- WRITTEN TASK -
Rewrite the lines below, starting with the line with "Submit with Envoyer le document button" and going on through the last line, requests included, and scale every coordinate in the answers by 1.15, rounding to whole numbers with halves rounded up. Leave the pictures out of your answer.
[start DATASET RECORDS]
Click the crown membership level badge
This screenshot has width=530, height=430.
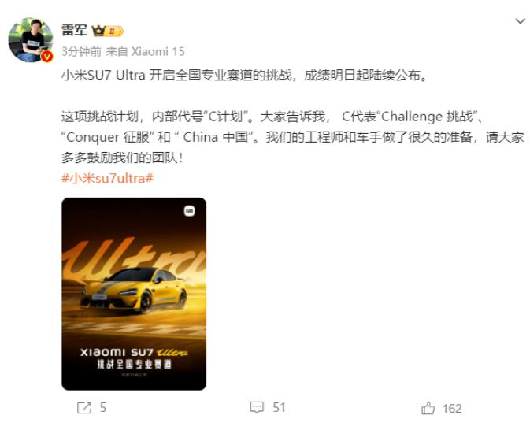(107, 31)
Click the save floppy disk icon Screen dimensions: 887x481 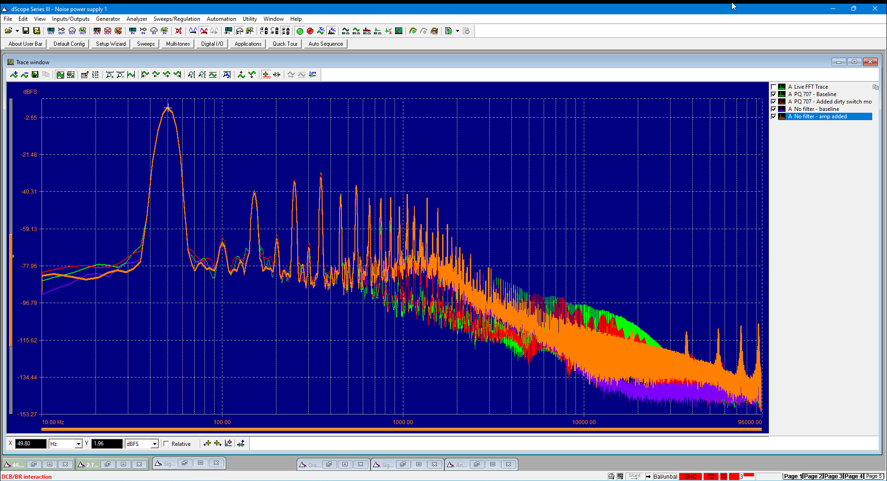(x=26, y=31)
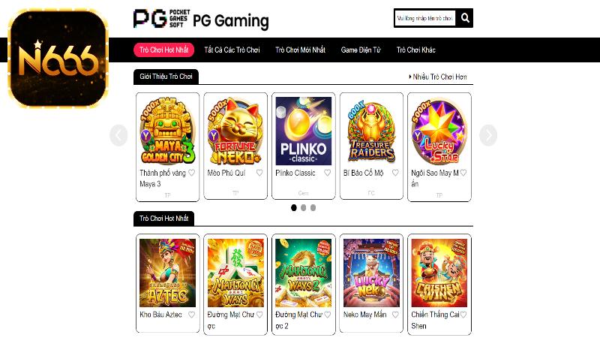Toggle favorite heart for Kho Báu Aztec
Viewport: 600px width, 338px height.
[192, 315]
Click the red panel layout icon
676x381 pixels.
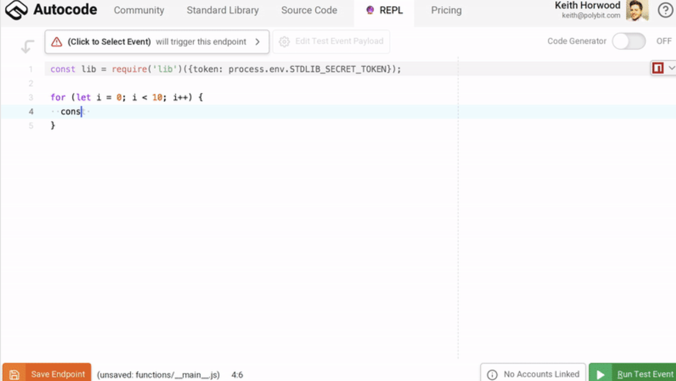[x=657, y=68]
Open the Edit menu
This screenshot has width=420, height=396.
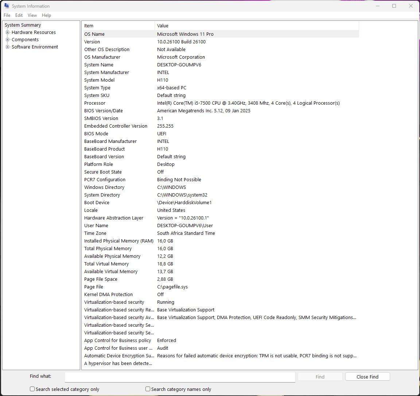click(19, 15)
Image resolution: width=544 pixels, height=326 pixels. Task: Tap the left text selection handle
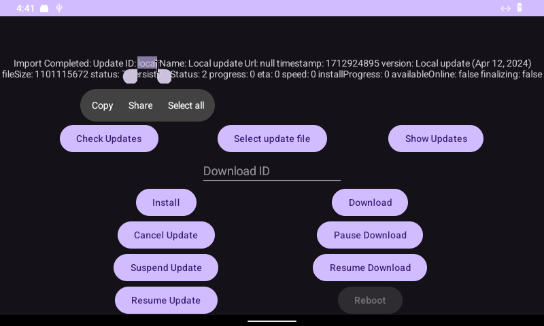click(131, 77)
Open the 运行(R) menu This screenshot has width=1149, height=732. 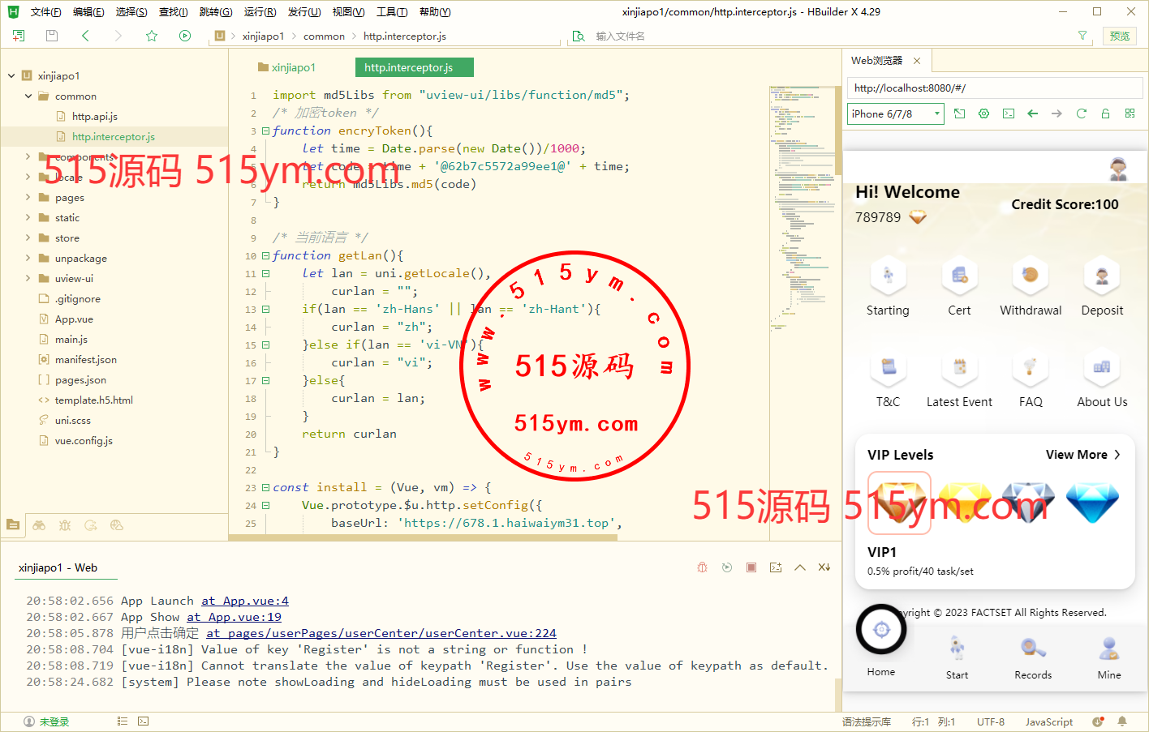pyautogui.click(x=260, y=12)
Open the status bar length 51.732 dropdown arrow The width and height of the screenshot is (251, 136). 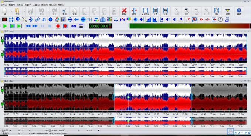(x=30, y=130)
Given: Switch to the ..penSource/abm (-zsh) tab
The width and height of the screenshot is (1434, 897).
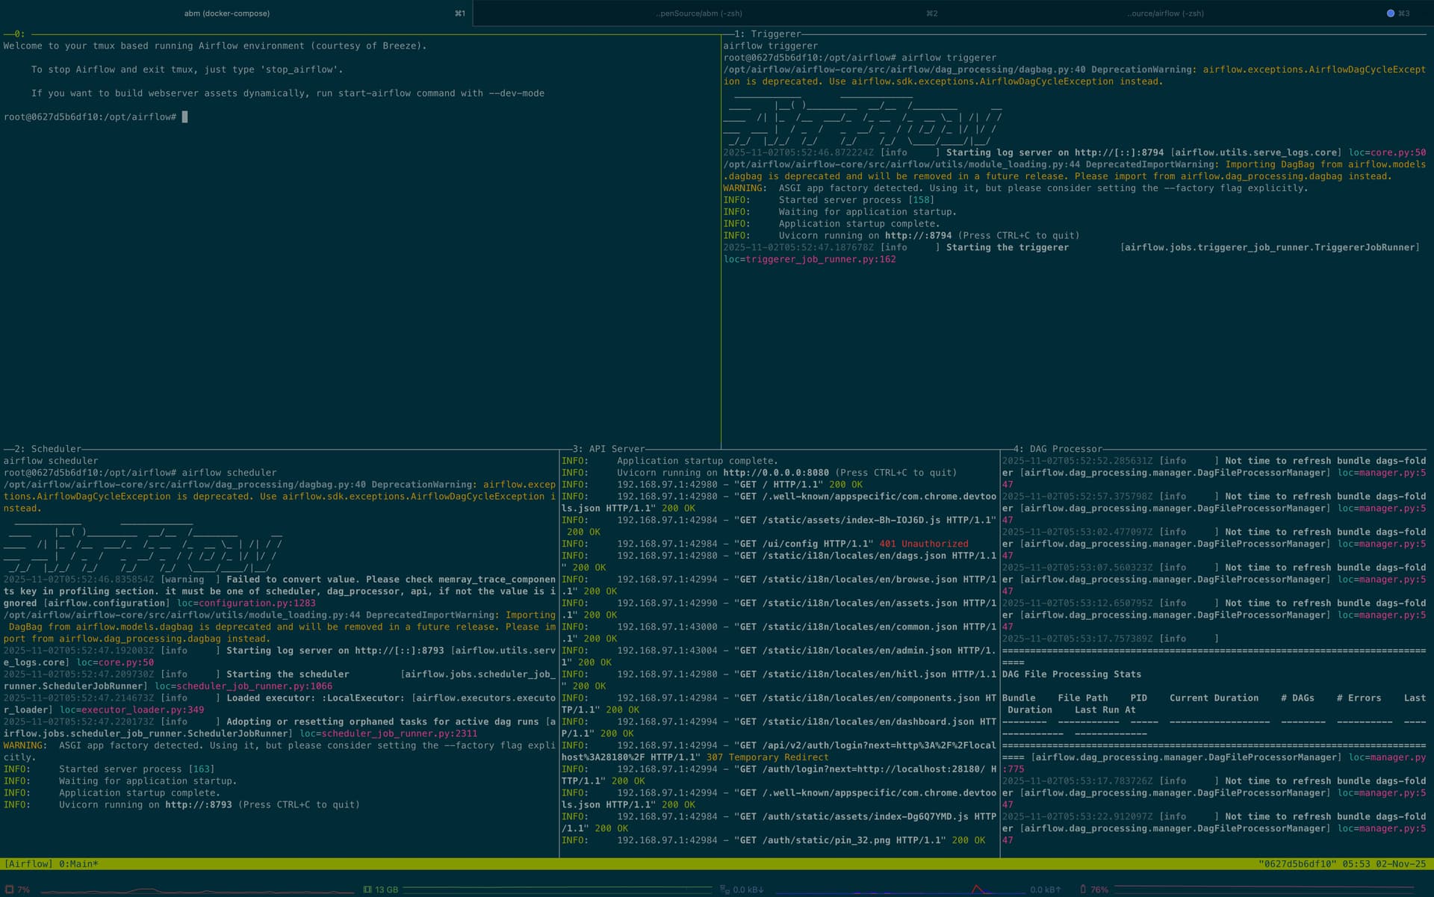Looking at the screenshot, I should pos(699,13).

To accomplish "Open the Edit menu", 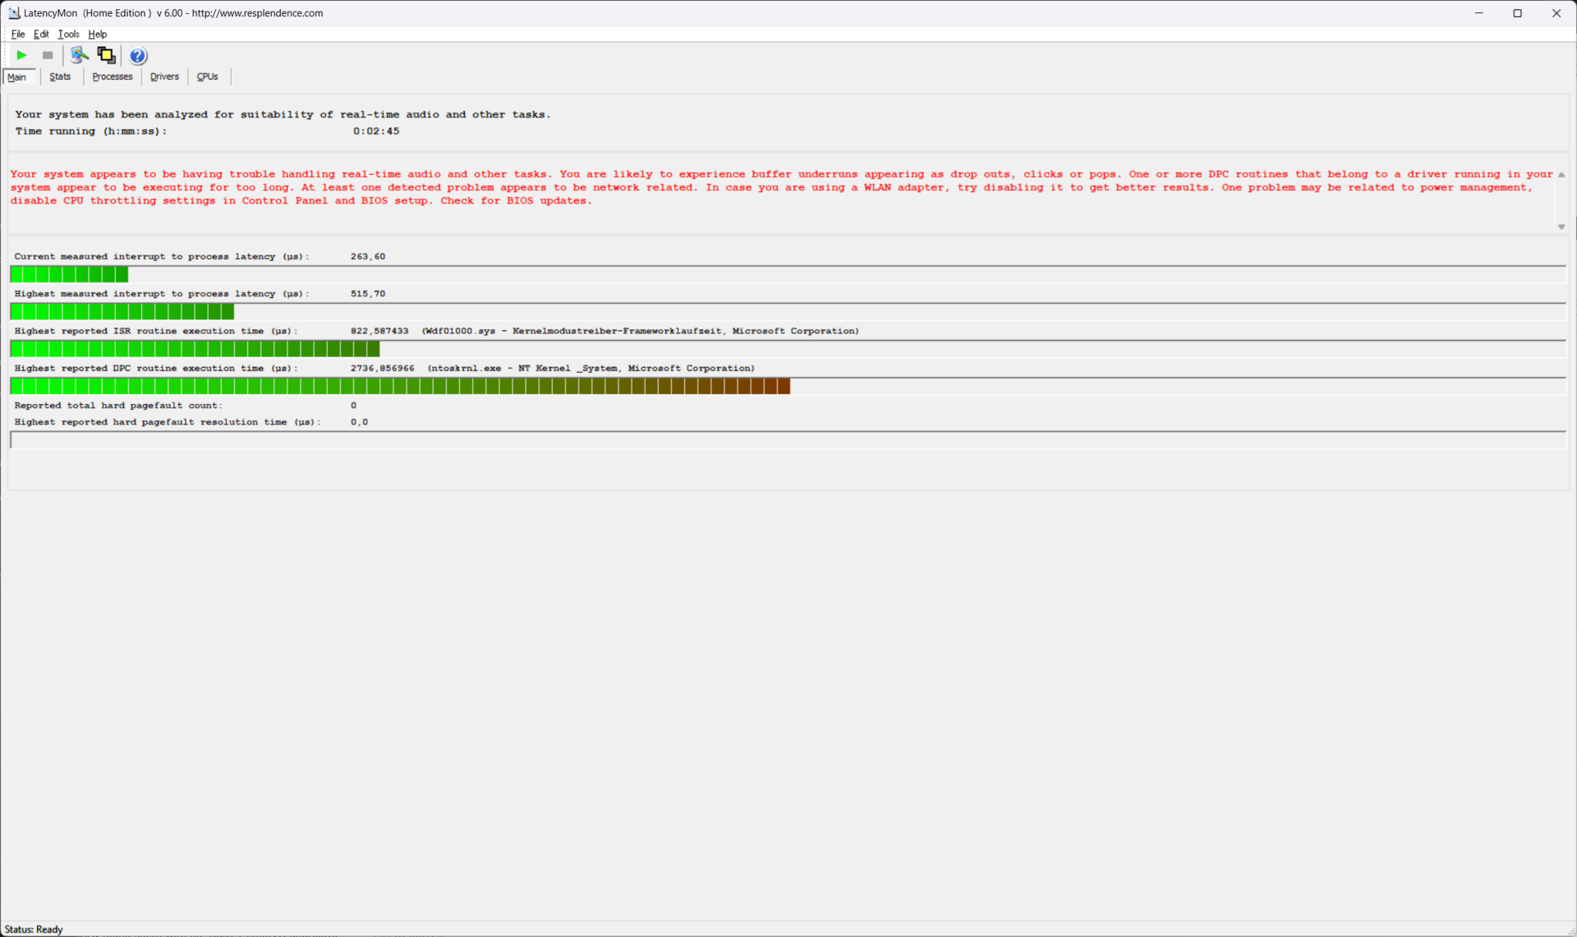I will pos(41,34).
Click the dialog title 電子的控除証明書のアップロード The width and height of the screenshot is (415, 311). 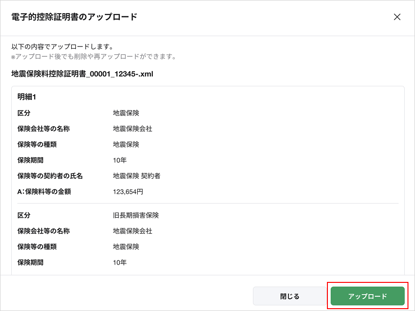74,17
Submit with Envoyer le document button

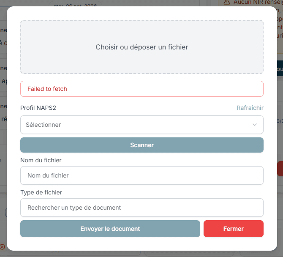(x=110, y=229)
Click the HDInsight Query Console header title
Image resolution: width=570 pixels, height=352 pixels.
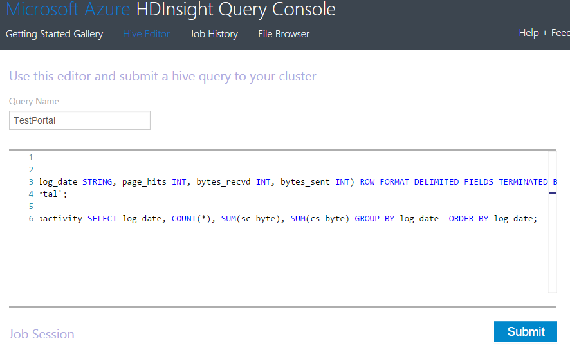click(235, 10)
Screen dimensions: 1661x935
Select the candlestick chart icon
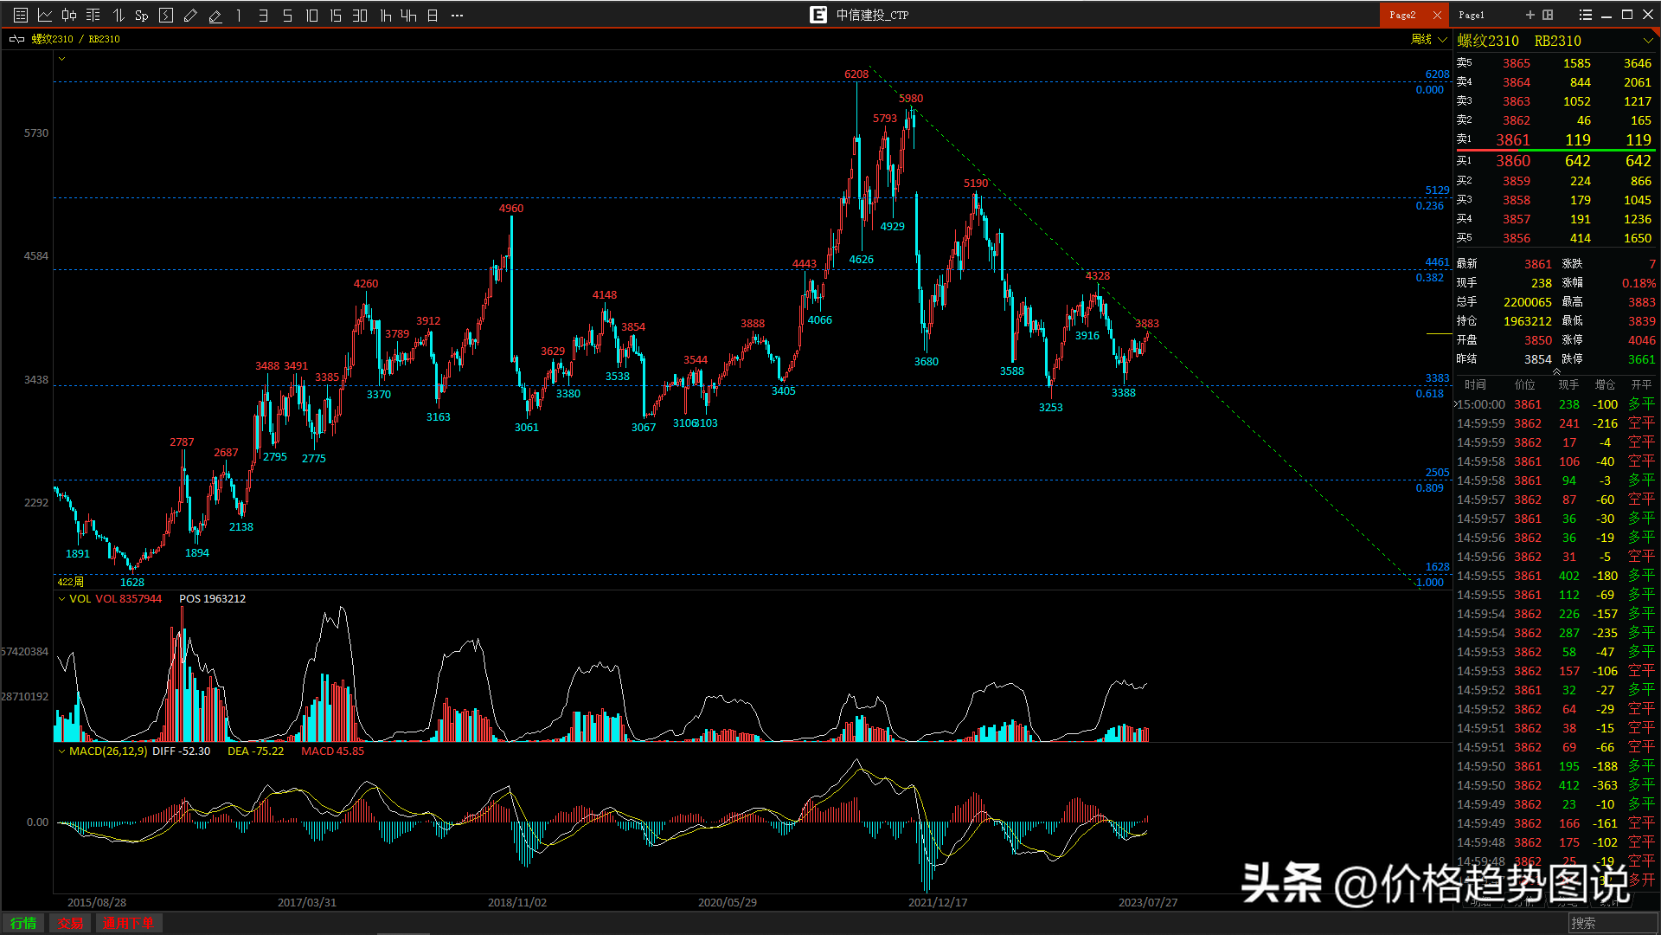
[end DATASET RECORDS]
- THE RESPONSE -
Submit with Envoyer le document button

(x=127, y=263)
Click the HDInsight Query Console header title
Image resolution: width=570 pixels, height=352 pixels.
click(270, 12)
Screen dimensions: 1661x935
Select the candlestick chart icon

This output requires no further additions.